Em 1969, José Magalhães Godinho escreveu uma primeira carta a Marcello Caetano, sem efeitos. Volta a fazê-lo em 1973, confiante de que seria a última Carta Aberta que lhe dirigia, porque, segundo escreve, "dada a feição que as coisas tomaram e a forma como V. Ex.ª entendeu dever nortear a sua ação política, tudo leva a crer que daqui a outros 4 anos, ou nem sequer haverá eleições, ou, então, já não será V. Ex.ª que a elas presidirá."

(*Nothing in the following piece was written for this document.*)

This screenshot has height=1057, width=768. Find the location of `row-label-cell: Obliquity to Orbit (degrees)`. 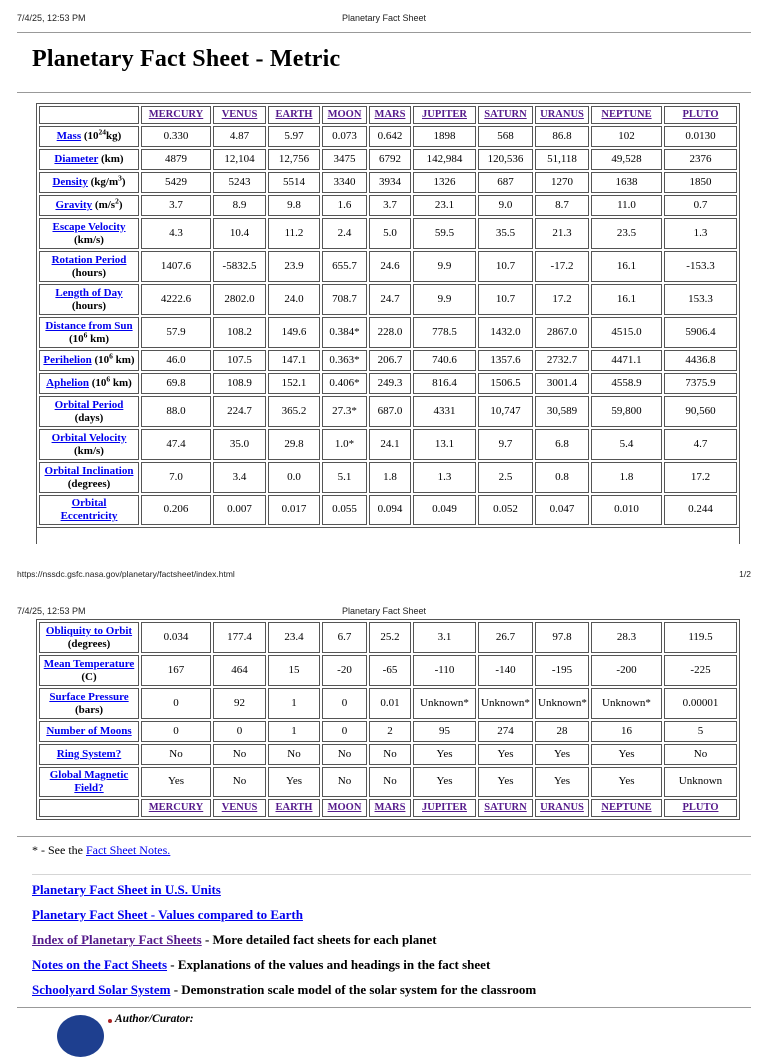

row-label-cell: Obliquity to Orbit (degrees) is located at coordinates (89, 638).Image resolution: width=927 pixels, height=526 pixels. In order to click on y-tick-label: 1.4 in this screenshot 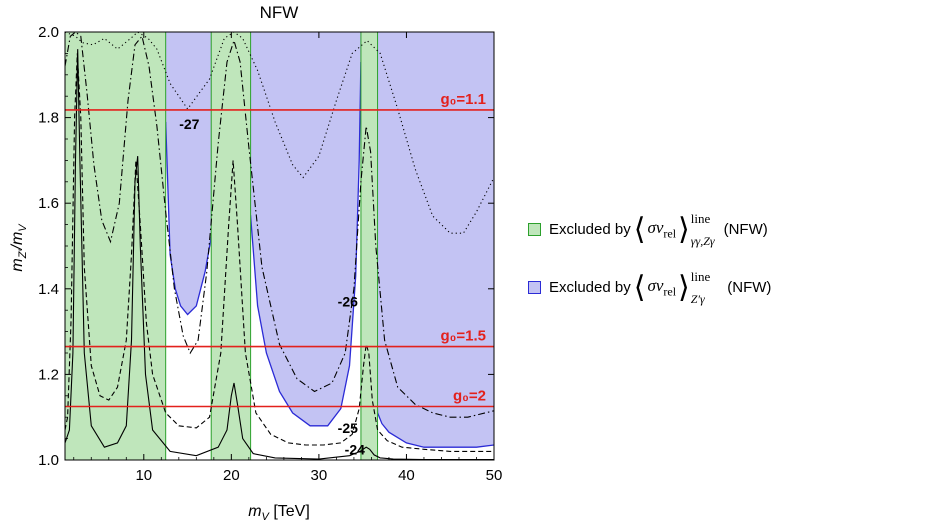, I will do `click(48, 290)`.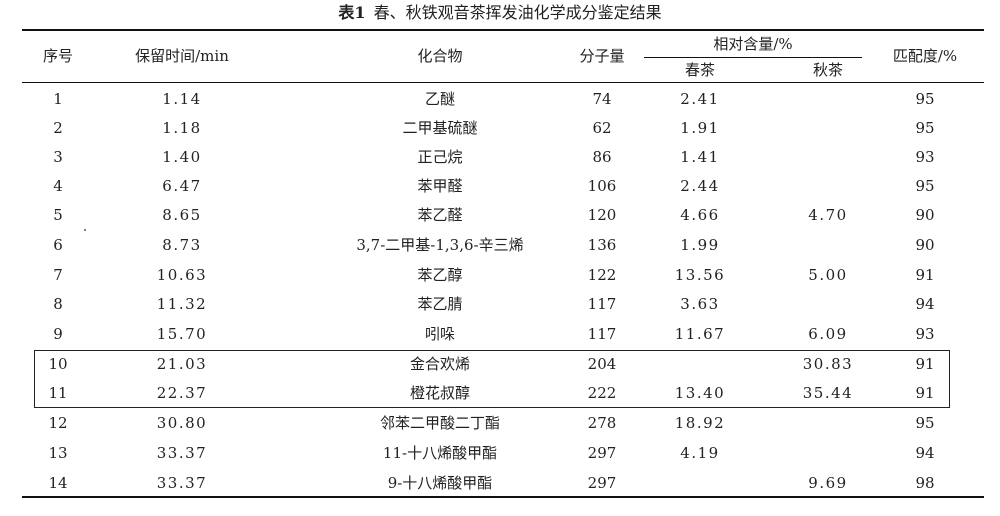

Nesta carta, Magalhães Godinho fala das "situações embaraçosas" para a dignidade do cargo de Marcello Caetano: "o povo português está hoje mais divorciado e distante de V. Ex.ª, e ciente de que nada tem de esperar do seu Governo, e não alcança aonde conduzirá a política que vem sendo seguida." E adianta: "É certo que foram aumentando as pensões aos reformados, as de sobrevivência, e foram concedidos aumentos ao funcionalismo público e novas regalias às Forças Armadas. Mas isso já toda a gente sabe e percebeu que, além de ser muito útil num país despolitizado e em proximidade de eleições, não é obra do Governo de V.ª Ex.ª, mas sim obra imperiosa do tempo e das circunstâncias."

Há 50 anos, o advogado lembra ao líder do Governo que essas benesses não impediam "o aumento crescente da fuga de mão-de-obra pela emigração, deixando campos e campos ao abandono; as deserções da função pública ou administrativa em busca de melhor remuneração no sector privado." E adianta: "Dantes era só o chefe de Estado que fazia umas tantas deslocações, não em excesso em todo o caso, e para estar presente em cerimónias julgadas merecedoras de tão elevada presença. Agora, além de essas viagens se terem multiplicado extraordinariamente, também o chefe do Governo é raro o fim-de-semana que não aparece (...), os ministros, secretários e subsecretários deslocam-se a toda a parte permanentemente para inaugurações seja do que for".

O subscritor refere que a repressão subiu de tom contra estudantes, trabalhadores e sindicatos, designadamente, os caixeiros, os bancários, os da TAP e outros. E apela: "Falar claro, tem de ser o lema de governantes nos tempos de hoje [1973], e isto doa a quem doer, quaisquer que sejam as consequências."

Em 2023, não temos guerra que nos mate vidas, consuma dinheiro e, por isso, impeça investimentos. Hoje, porém, a um ano do cinquentenário do 25 de Abril, continuamos a ter níveis assustadores de pobreza e uma classe média desestruturada. Em 1973, também, nas Declarações de Princípios e Programa do Partido Socialista, considerava-se que "a coletivização do sector imobiliário é a condição necessária para eliminar a especulação com as carências habitacionais", que se mantêm, por exemplo. Este Partido - que nunca se assumiu, como devia, pela defesa de uma social-democracia moderna e progressista, preferindo o epíteto do socialismo - desgoverna presentemente um país aniquilado. O Governo dito socialista sofre de desnorte, pelo percurso errático de opções governativas, de compadrio familiar em detrimento dos seus melhores quadros, de aparente desejo do crescimento dos extremismos por tática política, de má gestão dos fundos comunitários e por não saber ou querer falar claro e construir uma esperança para Portugal.

Até parece que as palavras de José Magalhães Godinho são dirigidas, hoje, a António Costa. Infelizmente para o povo português, Costa arrisca-se a ficar na história da democracia portuguesa como um dos piores primeiros-ministros de Portugal, antirreformista, e malabarista da política desde a deslealdade a António José Seguro.